| Excerpt to read |
[START]

Pratibha Parmar is a British writer and filmmaker. She has made feminist documentaries such as Alice Walker: Beauty in Truth and My Name is Andrea about Andrea Dworkin.

Early life
Parmar w as born in Nairobi, Kenya to Indian parents and her family then moved to the United Kingdom. She received a B.A. from Bradford University and attended Birmingham University for postgraduate studies. Parmar's feminism was influenced by writers such as Angela Davis, June Jordan, Cherrie Moraga, Barbara Smith and Alice Walker.

Career

With her 1991 film Khush, Parmar examined the erotic world of South Asian lesbians and gay men in the United Kingdom and India, using a mix of documentary footage and dramatic scenes. The documentary Alice Walker: Beauty in Truth is about the life of author and activist Alice Walker, who Parmar had first met in 1991 via June Jordan and Angela Davis. Walker and Parmar also collaborated on Warrior Marks, a documentary about female genital mutilation. They then released a book, also entitled Warrior Marks.

In 2022, Parmar released her documentary My Name is Andrea about the second wave feminist and writer Andrea Dworkin.

[END]

| The request |
Copy out the stretch of the Pratibha Parmar profile from "Pratibha Parmar is" through "and Alice Walker.", word for word.

| Material |
[START]

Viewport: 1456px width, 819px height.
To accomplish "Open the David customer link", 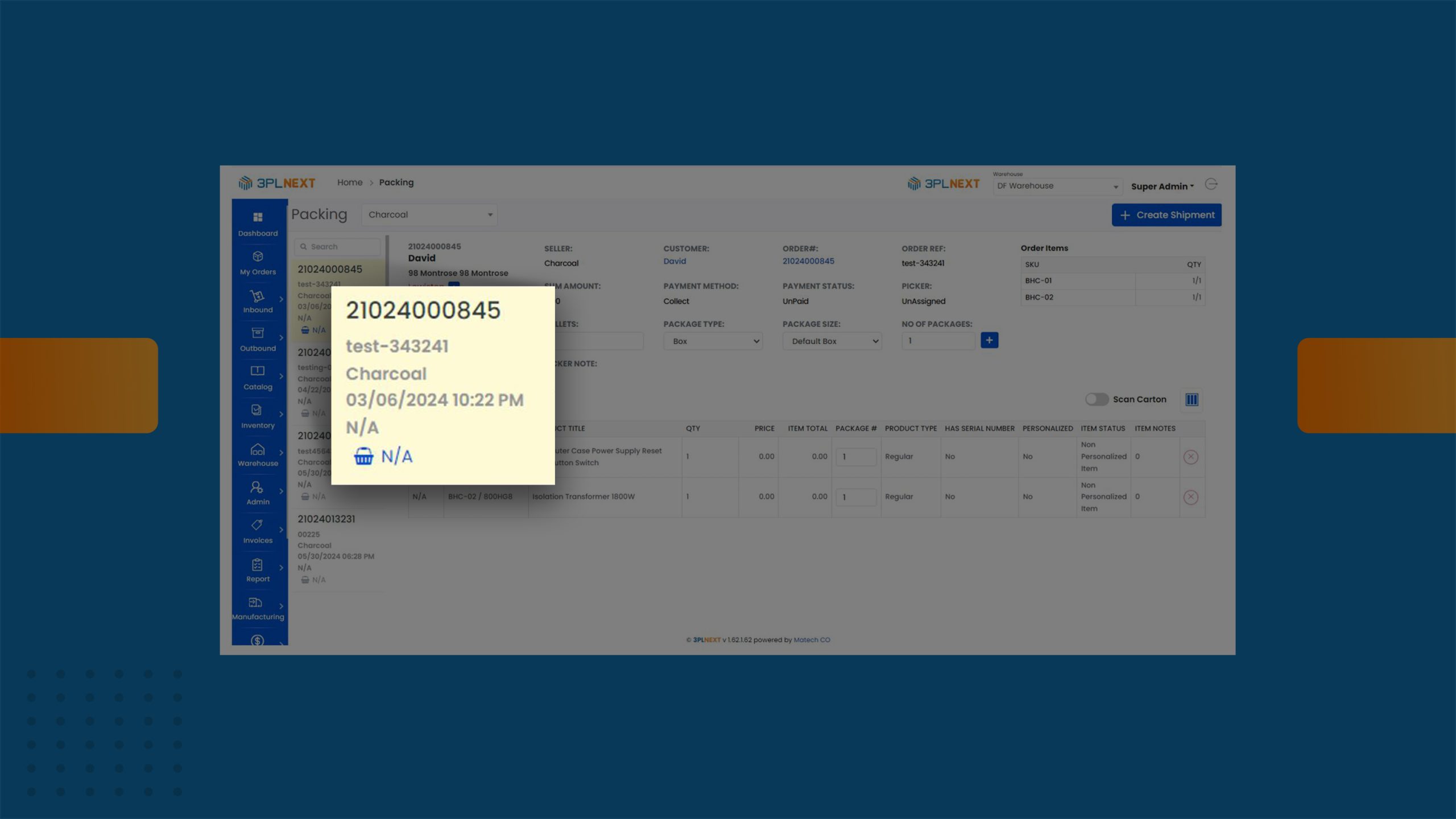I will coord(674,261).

[END]

| Solution for this problem |
Pratibha Parmar is a British writer and filmmaker. She has made feminist documentaries such as Alice Walker: Beauty in Truth and My Name is Andrea about Andrea Dworkin.

Early life
Parmar w as born in Nairobi, Kenya to Indian parents and her family then moved to the United Kingdom. She received a B.A. from Bradford University and attended Birmingham University for postgraduate studies. Parmar's feminism was influenced by writers such as Angela Davis, June Jordan, Cherrie Moraga, Barbara Smith and Alice Walker.